Wirt was a Democrat. In 1884, Wirt served as a delegate to the 1884 Democratic National Convention. In 1892, he was delegate-at-large at the 1892 Democratic National Convention. He supported Grover Cleveland for president in both conventions. In 1889, Wirt was elected to the Maryland Senate. He served from 1890 to 1894. He supported the Australian ballot system. In 1893, Wirt was defeated for renomination to the state senate by Charles C. Crothers. In 1892, Wirt was a candidate for the United States Senate, but withdrew from the ballot in support of Charles Hopper Gibson. In 1897, Wirt was elected to the Maryland House of Delegates, representing Cecil County. He served in 1898.

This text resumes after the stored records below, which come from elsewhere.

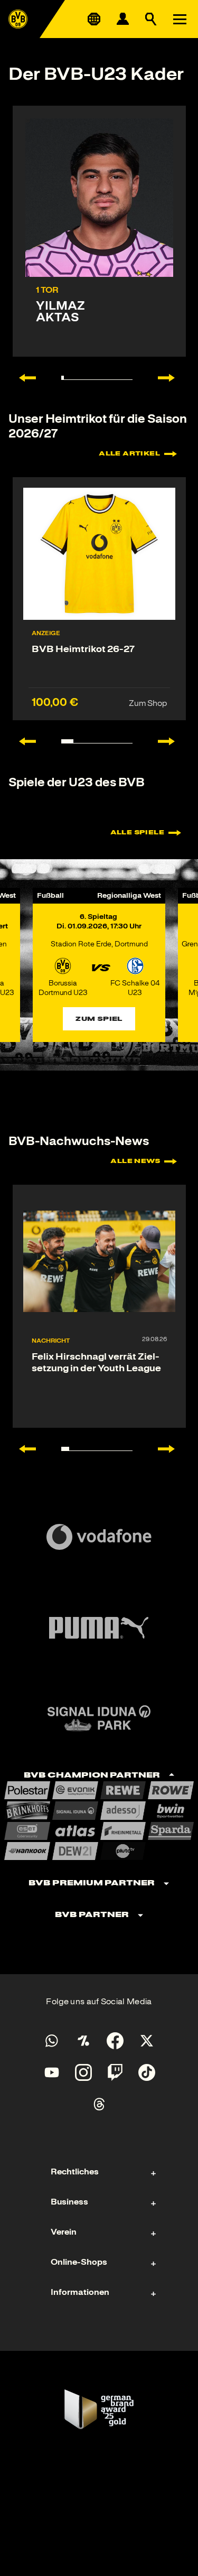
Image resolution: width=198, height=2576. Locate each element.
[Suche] (151, 19)
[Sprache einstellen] (94, 19)
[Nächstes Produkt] (171, 741)
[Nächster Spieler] (171, 377)
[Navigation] (179, 19)
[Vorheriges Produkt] (22, 741)
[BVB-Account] (122, 19)
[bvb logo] (17, 19)
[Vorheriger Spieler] (22, 377)
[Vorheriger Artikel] (22, 1448)
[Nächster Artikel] (171, 1448)
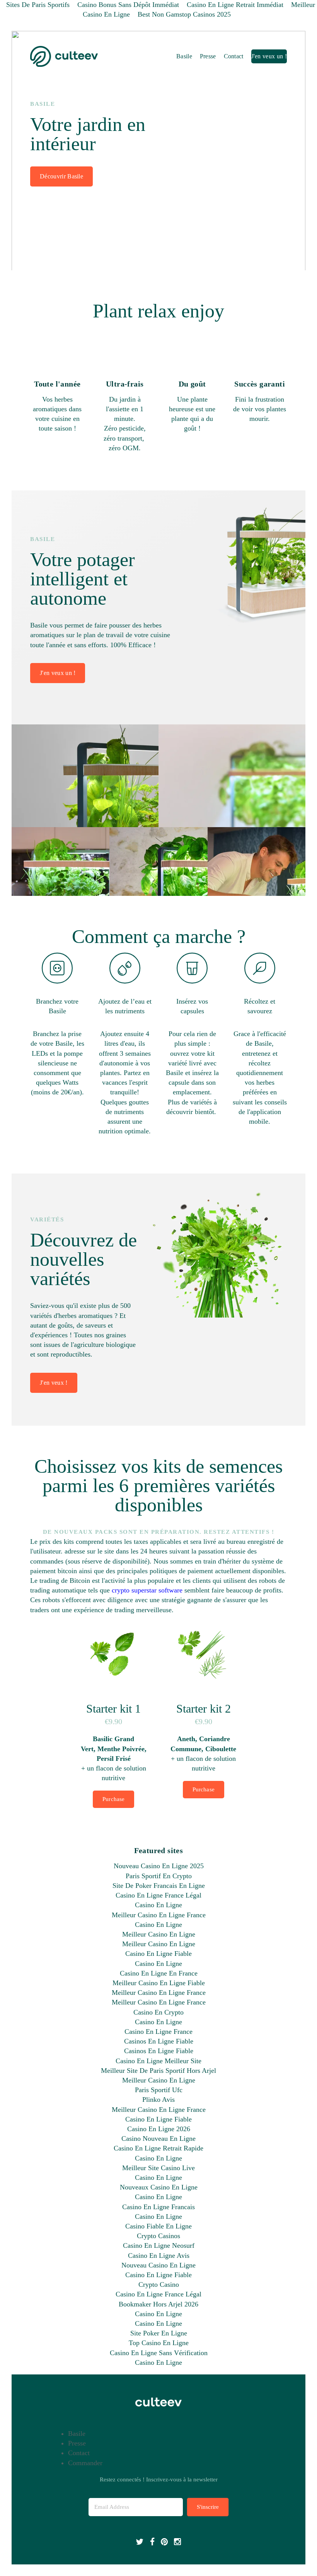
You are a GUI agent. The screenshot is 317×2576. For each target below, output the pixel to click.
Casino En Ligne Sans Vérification (159, 2353)
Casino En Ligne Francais (158, 2207)
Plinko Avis (158, 2099)
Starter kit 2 (203, 1709)
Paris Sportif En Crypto (159, 1876)
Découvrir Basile (61, 176)
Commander (85, 2463)
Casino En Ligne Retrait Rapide (158, 2148)
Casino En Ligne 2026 (158, 2129)
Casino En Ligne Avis (158, 2255)
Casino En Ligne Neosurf (158, 2245)
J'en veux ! (54, 1382)
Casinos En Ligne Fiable (158, 2041)
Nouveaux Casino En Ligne (159, 2187)
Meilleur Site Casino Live (158, 2168)
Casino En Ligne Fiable (158, 1953)
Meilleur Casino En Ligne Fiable (158, 1983)
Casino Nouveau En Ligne (158, 2138)
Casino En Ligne (158, 1905)
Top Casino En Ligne (159, 2343)
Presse (208, 56)
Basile (184, 56)
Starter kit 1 (113, 1709)
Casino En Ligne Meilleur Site (158, 2061)
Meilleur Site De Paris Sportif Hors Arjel (158, 2070)
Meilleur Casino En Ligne (158, 1934)
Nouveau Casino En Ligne (158, 2265)
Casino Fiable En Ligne (158, 2226)
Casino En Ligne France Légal (158, 1895)
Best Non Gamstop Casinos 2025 (184, 14)
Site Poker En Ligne (158, 2333)
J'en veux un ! (269, 56)
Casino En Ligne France (158, 2031)
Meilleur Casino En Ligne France (159, 1915)
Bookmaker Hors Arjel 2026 (158, 2304)
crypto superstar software (147, 1590)
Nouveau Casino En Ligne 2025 (159, 1866)
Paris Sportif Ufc (158, 2090)
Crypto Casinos (158, 2236)
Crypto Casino (158, 2284)
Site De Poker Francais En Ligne (158, 1885)
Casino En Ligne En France (159, 1973)
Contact (234, 56)
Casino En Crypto (158, 2012)
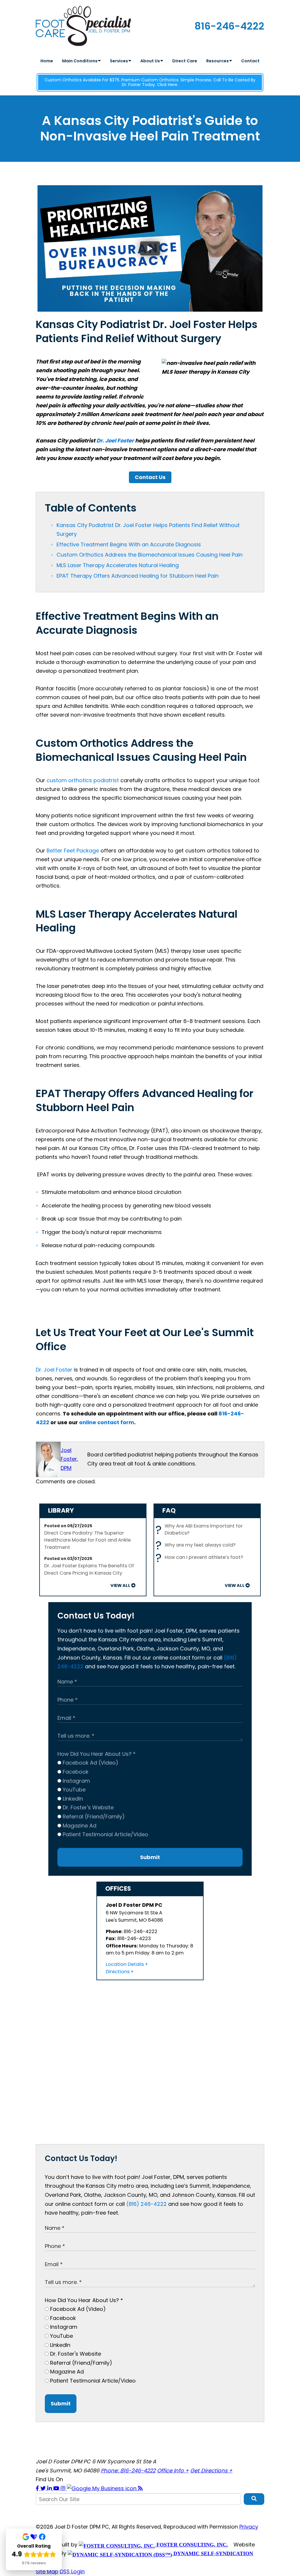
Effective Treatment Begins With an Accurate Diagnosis (129, 544)
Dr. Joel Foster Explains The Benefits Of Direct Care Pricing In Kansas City (89, 1569)
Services (119, 61)
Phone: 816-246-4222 (128, 2470)
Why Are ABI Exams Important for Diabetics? (200, 1530)
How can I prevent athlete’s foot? (200, 1557)
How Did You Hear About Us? (96, 1754)
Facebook (74, 1771)
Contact (250, 61)
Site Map (47, 2571)
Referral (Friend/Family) (93, 1816)
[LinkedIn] (50, 2488)
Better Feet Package (73, 850)
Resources (218, 61)
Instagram (75, 1780)
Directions (117, 1971)
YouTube (73, 1789)
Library (61, 1510)
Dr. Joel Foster (115, 440)
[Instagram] (64, 2488)
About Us (150, 61)
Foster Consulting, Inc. (191, 2545)
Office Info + (173, 2470)
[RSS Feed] (140, 2488)
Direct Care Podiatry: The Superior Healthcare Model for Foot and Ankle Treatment (87, 1540)
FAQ (168, 1510)
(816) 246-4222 (146, 2204)
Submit (150, 1857)
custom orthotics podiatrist (83, 780)
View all (120, 1585)
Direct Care (184, 61)
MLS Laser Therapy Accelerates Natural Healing (118, 565)
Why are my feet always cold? (197, 1545)
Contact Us (150, 477)
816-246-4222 (229, 26)
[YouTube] (57, 2488)
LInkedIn (72, 1798)
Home (46, 61)
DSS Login (72, 2571)
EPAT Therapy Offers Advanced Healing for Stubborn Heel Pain (138, 575)
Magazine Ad (78, 1825)
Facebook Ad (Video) (89, 1762)
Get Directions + (211, 2470)
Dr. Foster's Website (87, 1807)
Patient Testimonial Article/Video (104, 1834)
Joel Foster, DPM (69, 1459)
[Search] (254, 2499)
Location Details (125, 1964)
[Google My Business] (102, 2488)
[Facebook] (38, 2488)
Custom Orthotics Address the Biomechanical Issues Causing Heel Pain (150, 554)
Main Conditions (80, 61)
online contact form (106, 1422)
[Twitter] (43, 2488)
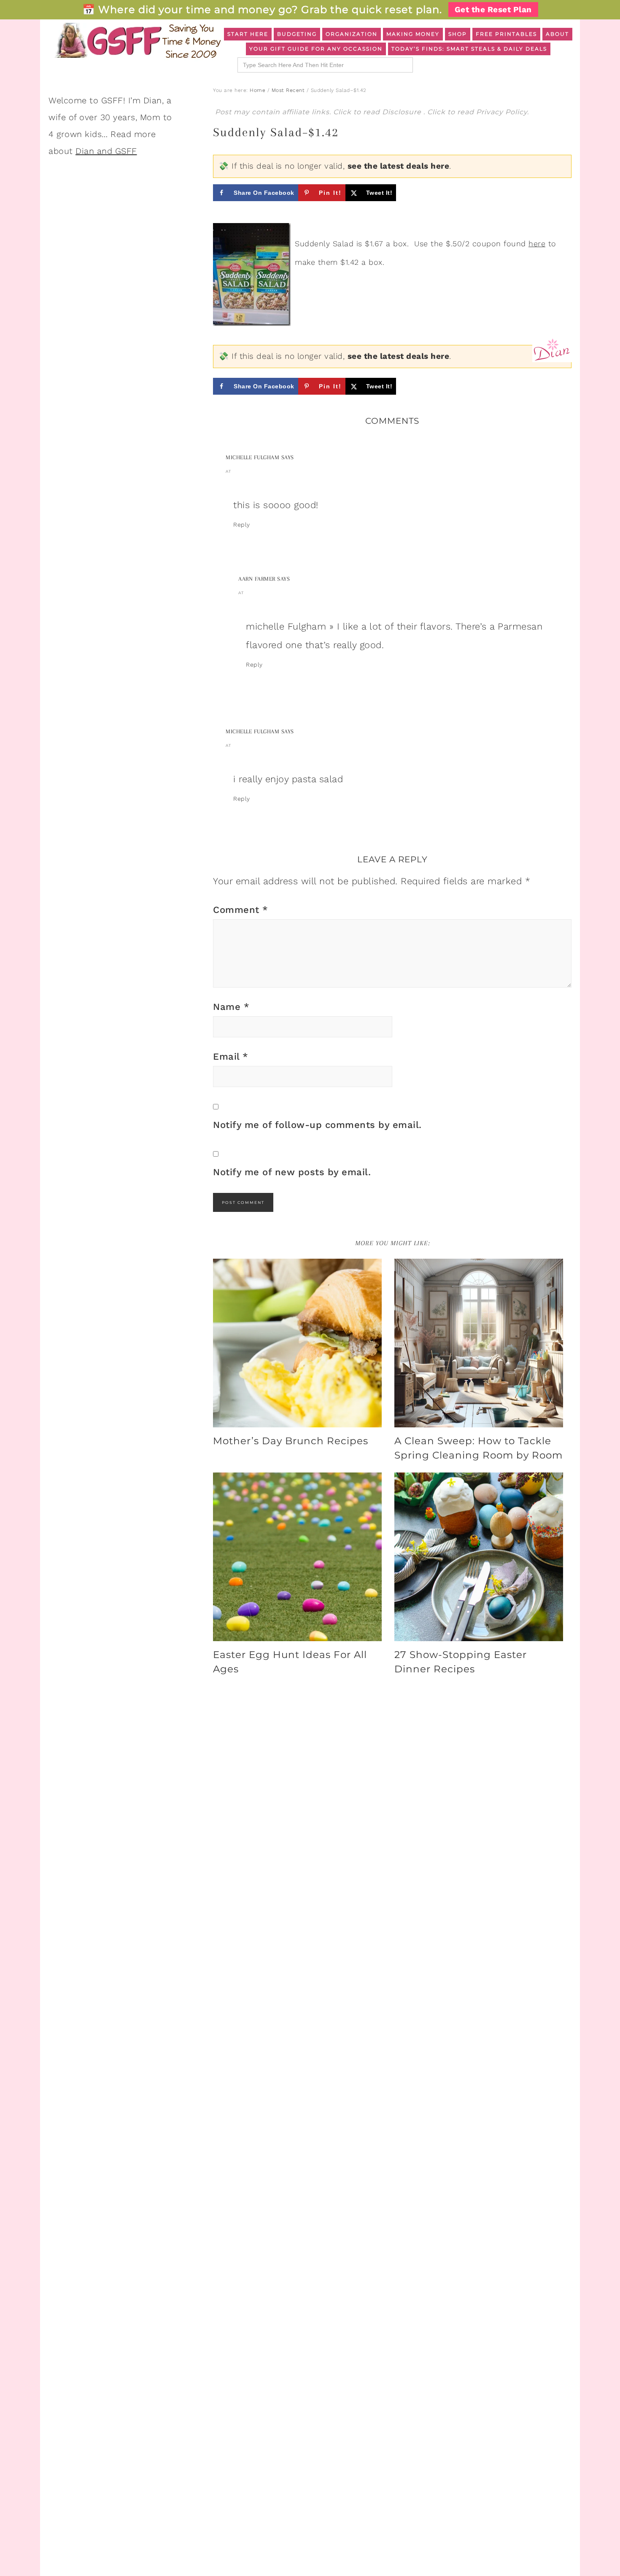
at (228, 471)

Wirt served as vice president of the Civil Service Reform Association of Maryland and vice president of the Maryland State Bar Association. He served as a trustee of St. John's College starting in 1884.

==Personal life==
Wirt married Anne Rebecca Pearce on April 28, 1886. Wirt was an Episcopalian.

Wirt lived at East Main Street in Elkton. Wirt died of uremia on May 17, 1904, at his home in Elkton. He was buried at the family lot in Elkton Cemetery.